La generación de padres y madres de hoy crecimos en entornos que sobrevaloraban la mente y lo racional. Sin recibir de nuestros adultos referentes (porque ellos tampoco lo sabían), la idea de que las emociones que habitan nuestro mundo interno, son las que van a tomar el mando de nuestros comportamientos si no aprendemos a reconocerlas, identificarlas, regularlas y encauzarlas para que de ellas puedan surgir respuestas y no impulsos que nos gobiernen a su antojo y sobre todo con consecuencias negativas para nosotros mismos y nuestro entorno.

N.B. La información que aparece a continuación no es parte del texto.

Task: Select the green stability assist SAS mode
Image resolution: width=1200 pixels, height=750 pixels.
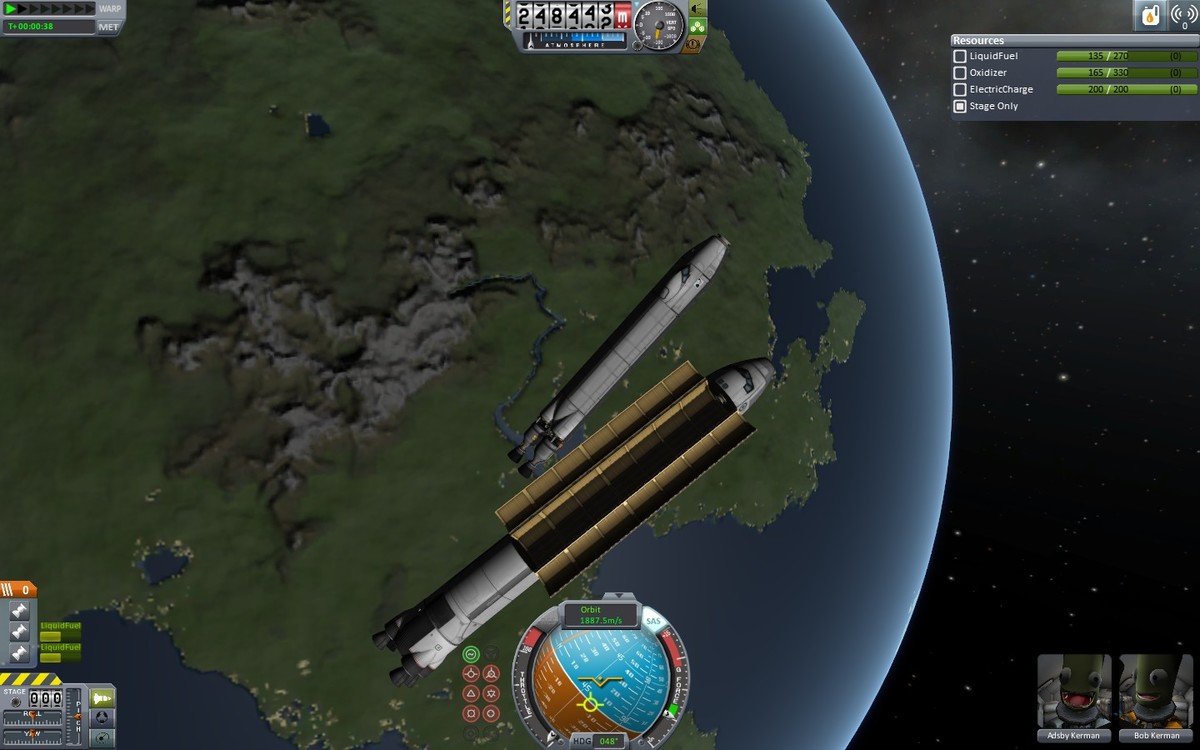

Y así los padres y madres de hoy nos encontramos frecuentemente frente a nuestros hijos sin entender qué es lo que debemos hacer o peor aún, que es lo que hicimos mal para que ese niño o joven se sienta tan conflictuado, angustiado, ansioso, inquieto, impulsivo o desorganizado.
Y es aquí donde saber que la inteligencia emocional es un aspecto de la inteligencia en general, nos ayuda a integrar en nuestra vida diaria conocimientos sobre cómo podemos tomar conciencia de que lo que manifestamos afuera es consecuencia de lo que nos está pasando por dentro.
Y lo que nos pasa por dentro es inevitable. Las emociones surgen impostergables frente a lo que vivimos. Lo que no implica que aprendiendo a identificarlo y conducirlo, no podamos exteriorizarlo de formas lo más sanas posibles. Teniendo desde ese lugar un mayor y mejor control de lo que conocemos como conductas, esas respuestas visibles que se ponen en juego y que desplegamos en nuestras relaciones afectivas, laborales y sociales en general.
Cuando nosotros éramos chicos, los adultos no necesitaban ocuparse de hacernos fuertes emocionalmente, porque en el mejor de los casos la vida se ocupaba de eso (lamentablemente muchas veces se pagaba un costo alto en autoestima, sobreadaptaciones, síntomas, rigideces, defensas inadecuadas, enfermedades, etc.), y así se llegaba a adulto con suficiente fortaleza en la personalidad, capacidad de espera y esfuerzo, tolerancia a las frustraciones sin que nuestros padres hicieran nada en particular para lograrlo, lo mismo que sus padres hicieron con ellos.
Y así nos encontramos hoy, buscando un camino intermedio entre dos estilos de parentalidad opuestos, el autoritario y el permisivo, donde actualmente lo que nos preocupa y ocupa son los niños y jóvenes con poca tolerancia al dolor, sin fuerzas para pelear por lo que quieren, con dificultades para adaptarse al mundo real y perdiendo frecuentemente la capacidad de disfrutar de crecer.
Pero no nos detengamos en la infertilidad de la culpa, ni en el pesimismo de la derrota. Busquemos ayuda, hagamos contactos, tejamos redes, construyamos comunidad, donde poder hablar, preguntar, problematizar, reflexionar, aprender. Porque nuestros hijos nos necesitan, somos nosotros los adultos, con mil dudas y situaciones difíciles a cuestas, pero adultos al fin, con quienes ellos necesitan sentirse seguros y contenidos, guiados, y esperanzados en que este mundo puede ser ese lugar mejor que, en secreto, todos soñamos.